**Exercise goal**
Only the lines holding "massage" are wanted. Copy every one from the records below.

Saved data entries
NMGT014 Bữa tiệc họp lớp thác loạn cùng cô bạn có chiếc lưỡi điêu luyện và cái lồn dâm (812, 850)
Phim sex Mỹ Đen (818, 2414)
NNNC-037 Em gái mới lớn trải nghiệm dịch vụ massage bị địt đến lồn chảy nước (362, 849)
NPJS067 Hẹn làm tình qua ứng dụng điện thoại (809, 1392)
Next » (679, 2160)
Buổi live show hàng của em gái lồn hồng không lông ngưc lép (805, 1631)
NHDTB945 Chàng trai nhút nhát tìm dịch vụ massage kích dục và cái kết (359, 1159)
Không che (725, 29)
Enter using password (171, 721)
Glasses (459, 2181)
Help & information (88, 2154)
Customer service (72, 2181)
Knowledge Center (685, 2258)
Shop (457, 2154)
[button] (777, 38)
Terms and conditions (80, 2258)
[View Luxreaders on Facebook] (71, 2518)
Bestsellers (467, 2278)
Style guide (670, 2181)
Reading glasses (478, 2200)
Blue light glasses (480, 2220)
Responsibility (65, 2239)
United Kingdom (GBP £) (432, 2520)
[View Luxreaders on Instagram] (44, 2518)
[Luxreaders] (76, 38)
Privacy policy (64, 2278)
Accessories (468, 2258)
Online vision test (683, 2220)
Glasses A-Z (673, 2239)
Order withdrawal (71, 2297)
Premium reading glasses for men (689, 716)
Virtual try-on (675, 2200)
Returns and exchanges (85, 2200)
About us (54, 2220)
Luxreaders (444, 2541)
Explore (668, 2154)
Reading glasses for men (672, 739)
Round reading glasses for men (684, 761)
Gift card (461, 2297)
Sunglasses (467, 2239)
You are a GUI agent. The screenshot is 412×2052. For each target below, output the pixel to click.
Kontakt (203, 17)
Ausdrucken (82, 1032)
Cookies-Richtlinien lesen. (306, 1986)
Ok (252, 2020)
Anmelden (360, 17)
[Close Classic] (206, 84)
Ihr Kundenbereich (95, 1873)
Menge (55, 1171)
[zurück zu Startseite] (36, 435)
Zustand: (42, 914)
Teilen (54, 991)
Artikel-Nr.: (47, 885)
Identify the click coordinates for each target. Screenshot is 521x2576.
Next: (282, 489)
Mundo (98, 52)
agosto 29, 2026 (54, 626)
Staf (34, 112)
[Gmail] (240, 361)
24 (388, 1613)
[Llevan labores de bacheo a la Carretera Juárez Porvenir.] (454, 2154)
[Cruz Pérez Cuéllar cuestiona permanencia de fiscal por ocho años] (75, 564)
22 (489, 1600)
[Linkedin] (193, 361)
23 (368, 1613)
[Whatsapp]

**Task answer**
NNNC-037 Em gái mới lớn trải nghiệm dịch vụ massage bị địt đến lồn chảy nước (362, 849)
NHDTB945 Chàng trai nhút nhát tìm dịch vụ massage kích dục và cái kết (359, 1159)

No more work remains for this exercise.